Fortunately, that is not the possible world we exist in and, on January 8, 2000, the final new episode of The New Class aired, marking an end to the official Saved by the Bell franchise. It’s hard to believe that the franchise which always seemed a decade behind in its fashion and music managed to squeak into the twenty-first century, but it happened.
Meanwhile, in my world, I was blissfully unaware of how horrible a show I’d managed to miss. After all, I was nineteen at the time the show went off the air, so, not only am I as old as some of the cast, but I was the target demographic. Fortunately, I was busy getting into anime and B-movies so I had no time for what seemed like a stupid and brainless American teen comedy.

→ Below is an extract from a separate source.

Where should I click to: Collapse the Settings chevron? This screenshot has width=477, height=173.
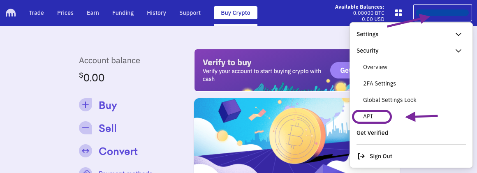pyautogui.click(x=458, y=35)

Was I right to skip this series? Oh, fuck yeah! I had much better things to do with my time and much better shows to watch. But The New Class was still hanging around, waiting for a reviewer with a high tolerance for pain to review every stinkin’ episode. I’d like to say it was because I’d watched so much Mystery Science Theater 3000 growing up, but I would rather watch most of the movies on there any day without Joel, Mike, and the bots riffing them than ever watch another god damned second of this stupid shit.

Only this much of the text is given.